■ **Tugas Tertulis**: Tambahkan 87 ke setiap angka koordinat pada jawaban, lalu tulis ulang semua baris materi di bawah, termasuk permintaannya, tanpa mengubah angka di permintaan maupun di contoh formatnya. Gambar tidak perlu ikut dimasukkan.
___ Data yang Diberikan
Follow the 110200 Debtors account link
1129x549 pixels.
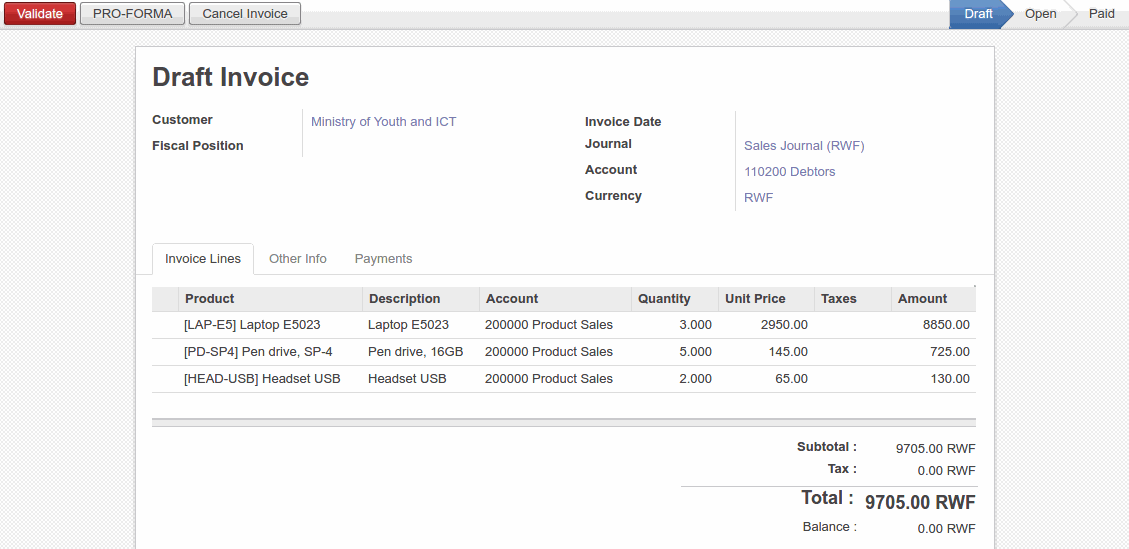(x=789, y=171)
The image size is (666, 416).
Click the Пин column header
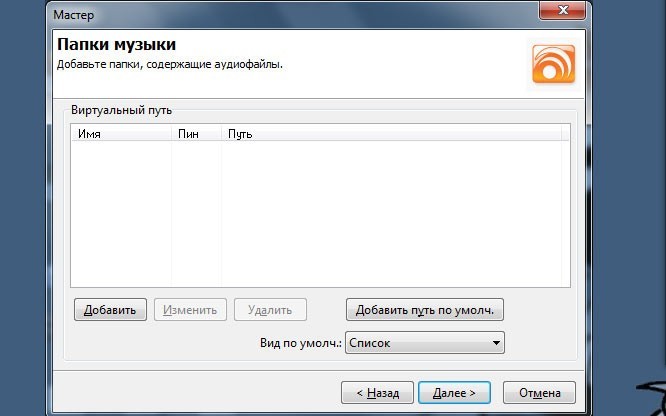195,133
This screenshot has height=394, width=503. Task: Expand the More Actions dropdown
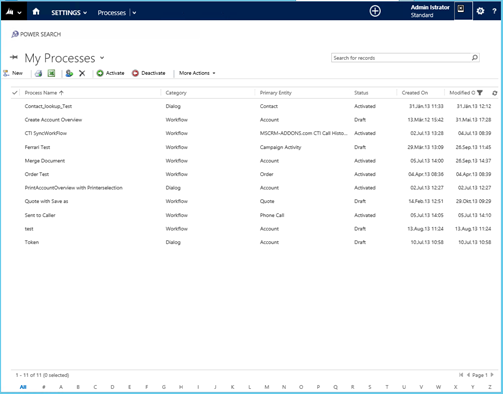[197, 73]
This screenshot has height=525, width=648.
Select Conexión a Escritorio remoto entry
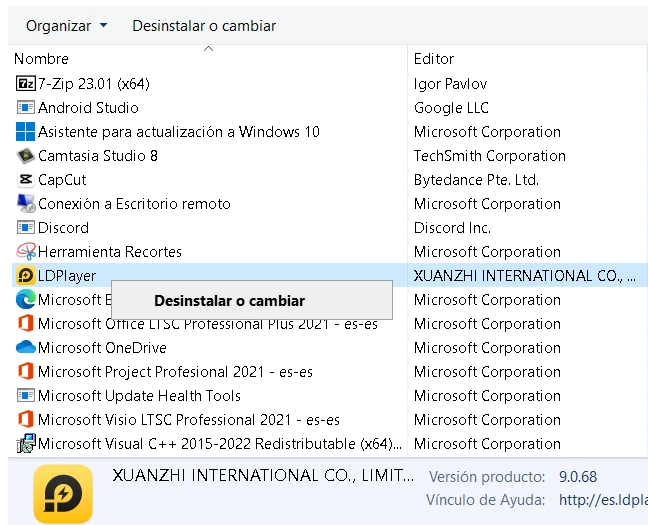point(134,204)
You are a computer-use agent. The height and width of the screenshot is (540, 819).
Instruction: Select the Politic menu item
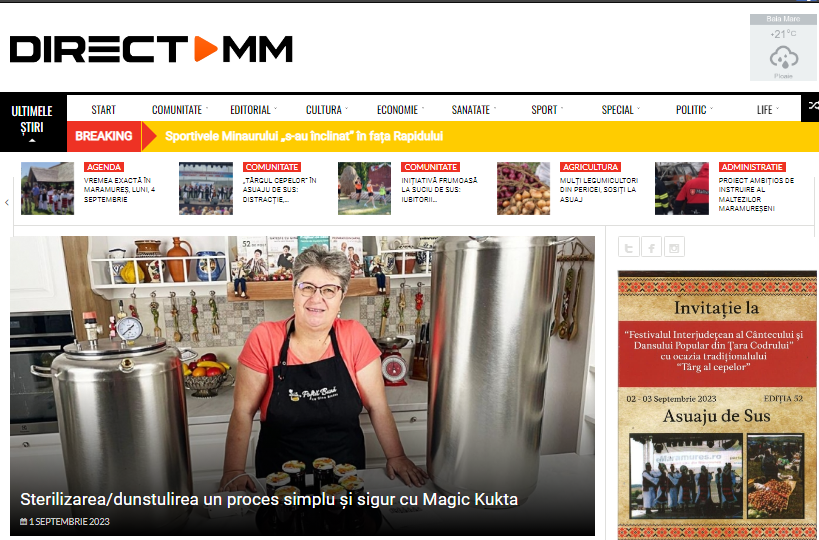pos(694,110)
______
■ **Jawaban Tugas**:
Follow the 110200 Debtors account link
1129x549 pixels.
(x=876, y=258)
The image size is (666, 416).
Click the Пин column header
282,220
This screenshot has height=394, width=503. Task: Expand the More Actions dropdown
[284, 160]
This screenshot has height=525, width=648.
Select Conexión a Escritorio remoto entry
point(221,291)
You are a computer-use agent. The height and width of the screenshot is (540, 819).
Instruction: Select the Politic menu item
pos(781,197)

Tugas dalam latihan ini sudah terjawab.